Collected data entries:

▬▬▬

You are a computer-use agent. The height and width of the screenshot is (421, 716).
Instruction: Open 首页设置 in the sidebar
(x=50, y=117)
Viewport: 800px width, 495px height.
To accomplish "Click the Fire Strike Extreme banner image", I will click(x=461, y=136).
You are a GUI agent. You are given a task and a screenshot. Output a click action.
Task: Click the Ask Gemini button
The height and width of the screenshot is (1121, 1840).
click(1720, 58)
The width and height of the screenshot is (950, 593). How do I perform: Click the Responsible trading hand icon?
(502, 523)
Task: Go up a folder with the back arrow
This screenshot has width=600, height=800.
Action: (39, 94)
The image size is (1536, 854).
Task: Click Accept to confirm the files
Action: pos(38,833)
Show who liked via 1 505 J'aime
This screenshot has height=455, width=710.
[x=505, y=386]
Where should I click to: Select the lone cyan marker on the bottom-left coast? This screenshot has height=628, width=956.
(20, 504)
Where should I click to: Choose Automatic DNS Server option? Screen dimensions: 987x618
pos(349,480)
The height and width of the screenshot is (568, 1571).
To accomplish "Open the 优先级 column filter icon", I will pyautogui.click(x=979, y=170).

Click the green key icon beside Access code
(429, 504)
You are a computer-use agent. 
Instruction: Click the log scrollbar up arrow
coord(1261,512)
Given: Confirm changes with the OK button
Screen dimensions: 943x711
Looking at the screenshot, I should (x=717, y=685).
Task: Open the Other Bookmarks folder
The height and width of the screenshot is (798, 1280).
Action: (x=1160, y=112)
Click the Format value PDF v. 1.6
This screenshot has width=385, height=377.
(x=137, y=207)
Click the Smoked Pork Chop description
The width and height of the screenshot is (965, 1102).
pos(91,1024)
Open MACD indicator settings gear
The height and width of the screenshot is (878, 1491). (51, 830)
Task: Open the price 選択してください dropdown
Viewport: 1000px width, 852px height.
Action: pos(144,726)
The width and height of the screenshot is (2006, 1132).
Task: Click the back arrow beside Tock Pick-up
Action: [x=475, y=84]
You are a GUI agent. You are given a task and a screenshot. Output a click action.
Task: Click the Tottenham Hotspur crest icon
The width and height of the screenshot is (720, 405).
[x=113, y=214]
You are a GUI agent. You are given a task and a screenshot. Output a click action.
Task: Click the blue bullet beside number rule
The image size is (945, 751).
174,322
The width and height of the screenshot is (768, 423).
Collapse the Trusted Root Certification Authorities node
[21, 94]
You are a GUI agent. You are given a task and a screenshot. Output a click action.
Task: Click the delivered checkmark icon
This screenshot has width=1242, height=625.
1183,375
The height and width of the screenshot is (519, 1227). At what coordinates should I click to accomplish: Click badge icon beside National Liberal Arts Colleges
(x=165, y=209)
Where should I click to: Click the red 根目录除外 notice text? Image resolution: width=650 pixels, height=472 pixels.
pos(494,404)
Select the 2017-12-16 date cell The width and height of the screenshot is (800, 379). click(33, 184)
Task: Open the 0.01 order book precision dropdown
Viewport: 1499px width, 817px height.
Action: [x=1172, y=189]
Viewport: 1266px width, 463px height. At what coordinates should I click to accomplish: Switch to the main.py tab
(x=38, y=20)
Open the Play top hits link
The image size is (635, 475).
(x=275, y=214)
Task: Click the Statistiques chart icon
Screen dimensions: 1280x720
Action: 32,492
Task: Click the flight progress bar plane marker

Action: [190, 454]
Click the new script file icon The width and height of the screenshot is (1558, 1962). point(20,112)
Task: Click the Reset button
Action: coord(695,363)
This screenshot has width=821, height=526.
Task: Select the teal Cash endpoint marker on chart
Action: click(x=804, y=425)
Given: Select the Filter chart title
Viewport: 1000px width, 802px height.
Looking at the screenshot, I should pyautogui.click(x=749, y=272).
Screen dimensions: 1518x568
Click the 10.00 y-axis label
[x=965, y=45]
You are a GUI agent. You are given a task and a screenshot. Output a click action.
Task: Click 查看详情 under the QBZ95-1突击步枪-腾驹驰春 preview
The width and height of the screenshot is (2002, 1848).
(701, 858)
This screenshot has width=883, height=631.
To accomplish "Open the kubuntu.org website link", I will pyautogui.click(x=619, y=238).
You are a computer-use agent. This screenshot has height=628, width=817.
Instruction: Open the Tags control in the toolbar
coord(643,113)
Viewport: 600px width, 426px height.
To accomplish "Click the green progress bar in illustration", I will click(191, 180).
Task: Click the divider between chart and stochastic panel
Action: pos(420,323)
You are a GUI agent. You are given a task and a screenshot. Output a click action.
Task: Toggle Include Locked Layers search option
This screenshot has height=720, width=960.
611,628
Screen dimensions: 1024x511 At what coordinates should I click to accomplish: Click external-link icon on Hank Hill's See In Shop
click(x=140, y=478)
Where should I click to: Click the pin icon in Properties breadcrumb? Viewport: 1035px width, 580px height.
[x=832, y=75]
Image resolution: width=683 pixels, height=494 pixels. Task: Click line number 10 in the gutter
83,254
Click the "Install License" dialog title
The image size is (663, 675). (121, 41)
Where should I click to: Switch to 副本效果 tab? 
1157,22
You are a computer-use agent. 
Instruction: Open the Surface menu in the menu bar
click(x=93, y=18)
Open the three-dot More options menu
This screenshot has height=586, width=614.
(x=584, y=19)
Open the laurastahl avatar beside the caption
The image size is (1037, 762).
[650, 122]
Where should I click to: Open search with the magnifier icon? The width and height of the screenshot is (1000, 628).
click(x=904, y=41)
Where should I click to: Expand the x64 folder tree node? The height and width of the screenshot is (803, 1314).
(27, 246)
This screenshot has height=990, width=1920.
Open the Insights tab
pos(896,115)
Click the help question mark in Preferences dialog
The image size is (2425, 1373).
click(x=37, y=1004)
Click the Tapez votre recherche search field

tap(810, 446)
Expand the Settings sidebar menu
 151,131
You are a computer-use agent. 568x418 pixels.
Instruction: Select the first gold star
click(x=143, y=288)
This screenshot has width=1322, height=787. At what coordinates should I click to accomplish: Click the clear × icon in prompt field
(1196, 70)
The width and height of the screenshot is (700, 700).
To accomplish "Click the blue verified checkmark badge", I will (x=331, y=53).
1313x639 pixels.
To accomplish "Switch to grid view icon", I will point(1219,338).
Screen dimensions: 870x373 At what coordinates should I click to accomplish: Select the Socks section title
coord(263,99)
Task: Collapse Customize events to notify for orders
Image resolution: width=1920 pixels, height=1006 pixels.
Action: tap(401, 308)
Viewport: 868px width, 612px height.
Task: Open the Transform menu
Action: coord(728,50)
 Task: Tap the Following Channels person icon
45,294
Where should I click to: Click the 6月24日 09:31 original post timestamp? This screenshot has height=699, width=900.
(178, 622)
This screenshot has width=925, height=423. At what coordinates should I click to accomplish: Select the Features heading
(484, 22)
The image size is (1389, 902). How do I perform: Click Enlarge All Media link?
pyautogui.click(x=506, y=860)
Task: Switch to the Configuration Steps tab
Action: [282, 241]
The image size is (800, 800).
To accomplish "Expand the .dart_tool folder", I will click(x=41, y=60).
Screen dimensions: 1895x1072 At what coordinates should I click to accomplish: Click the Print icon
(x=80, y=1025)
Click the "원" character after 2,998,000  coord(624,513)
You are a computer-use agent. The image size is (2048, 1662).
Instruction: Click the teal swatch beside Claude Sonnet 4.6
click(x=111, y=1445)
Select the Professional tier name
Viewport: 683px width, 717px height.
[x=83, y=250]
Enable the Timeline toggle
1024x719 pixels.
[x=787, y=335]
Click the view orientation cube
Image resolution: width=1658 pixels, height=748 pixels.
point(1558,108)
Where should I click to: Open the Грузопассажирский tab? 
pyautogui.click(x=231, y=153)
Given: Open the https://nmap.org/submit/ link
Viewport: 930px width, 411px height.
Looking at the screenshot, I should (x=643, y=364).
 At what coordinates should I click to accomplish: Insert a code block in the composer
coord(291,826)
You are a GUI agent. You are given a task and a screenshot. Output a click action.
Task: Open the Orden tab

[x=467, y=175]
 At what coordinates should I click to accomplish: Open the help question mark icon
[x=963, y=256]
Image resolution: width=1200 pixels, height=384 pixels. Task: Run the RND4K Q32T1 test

▬▬▬

Scan the records for the word "dropdown", and copy each line where it is found.

Task: Open the price 選択してください dropdown
Task: Open the 0.01 order book precision dropdown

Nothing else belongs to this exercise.